1) ccminer is hopelessly non-compliant. The core code is GPLv2. It links to some dependencies which are mostly LGPLv2 system libraries. A few of the algo kernels are licensed MIT, BSD or Apache. So far, so good. Now there are a couple dozen kernels with no stated license whatsoever. The sources being public does NOT make them open. They default copyright to the original author. Using them in any way, without written permission from the original author, leaves you open to legal action. ccminer linking to them breaks GPL-compliance and distributing its binaries is illegal.

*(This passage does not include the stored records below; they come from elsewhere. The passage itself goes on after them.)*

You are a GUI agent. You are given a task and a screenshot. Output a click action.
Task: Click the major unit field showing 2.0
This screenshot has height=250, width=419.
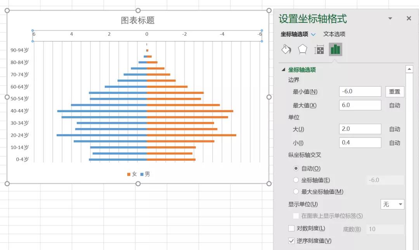point(360,128)
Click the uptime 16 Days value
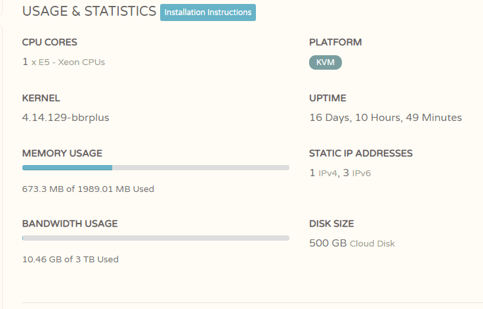Image resolution: width=483 pixels, height=309 pixels. [x=385, y=118]
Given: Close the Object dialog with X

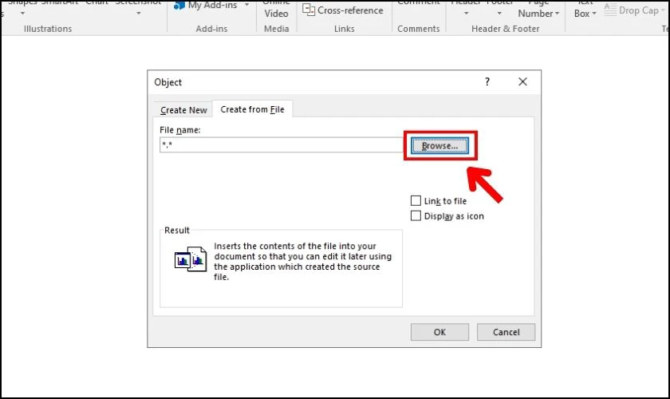Looking at the screenshot, I should 522,81.
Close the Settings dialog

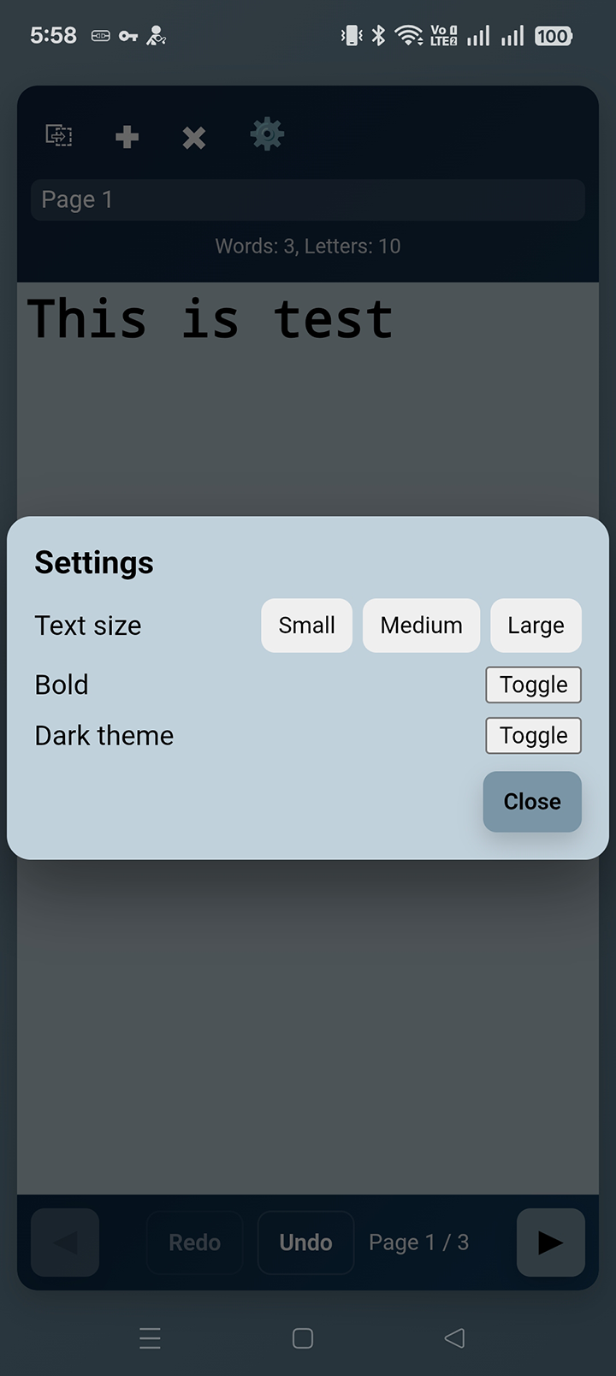tap(532, 802)
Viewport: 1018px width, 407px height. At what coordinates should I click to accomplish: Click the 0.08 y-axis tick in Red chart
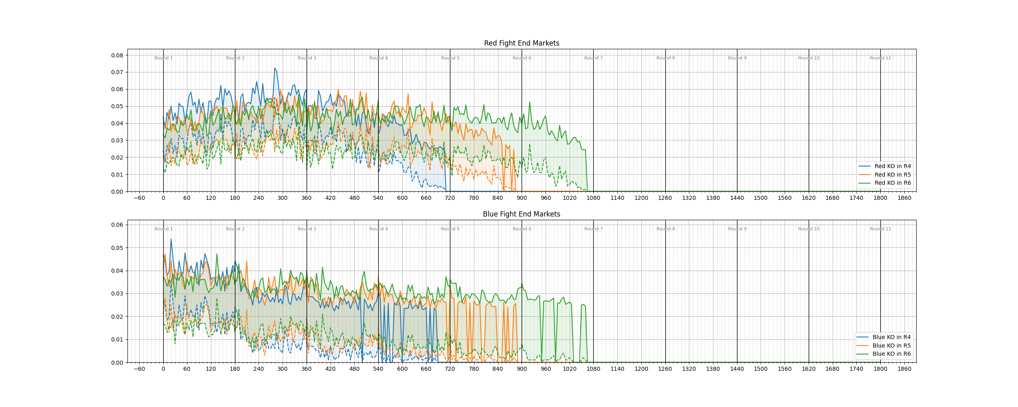tap(117, 55)
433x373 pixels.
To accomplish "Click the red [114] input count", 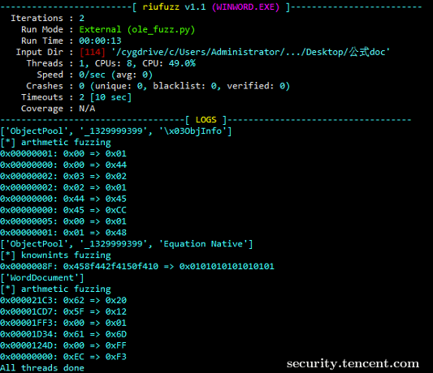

2) Just because someone uses GPL'd code in some private project does not give you any legal recourse towards them. You have to legally obtain a binary release first. It is perfectly fine to use GPL code in something you never release to the public. It is perfectly legal to sell a binary release privately, so long as you give the customer some means to obtain the code for that release. The sources need not be posted publicly by the original author. They can be sent to the customer via email, on a USB stick, CD or even printed on 100,000 pages and mailed, etc. Additionally, purchasing a binary only gives your rights the the sources used to build THAT release binary. The author does not have to give you SCM history and you are not entitled to future release sources without legally obtaining said future release in binary form.
3) As a continuation to #2; Anyone who legally obtains the source code to a GPL compliant project has the right to do what they want with it within the GPL licensing framework. This includes modification and redistribution, including to the public.
So as djm34 has been saying, adding a mining fee to ccminer is a lost cause. Even if distributed privately, it only takes one person to exercise their GPL rights to obtain the code. That person doesn't need to even know anything about code to publish it. Next some will remove the mining fee and use it privately. Eventually someone will remove the fee and release fee-less versions of the code.
Taking the opposite side of this argument is untenable. You think people will morally sit back and pay that fee if they don't have to? Bet your ass they won't. I'd be the first one in line to obtain the sources and strip the fee for my own use.
The only solution is a completely new, closed source, fee-based miner with completely new kernels written in isolation from the specs. The resulting binaries would further need to be copy protected to dissuade reverse-engineering and binary patching. How many people do you think would trust that?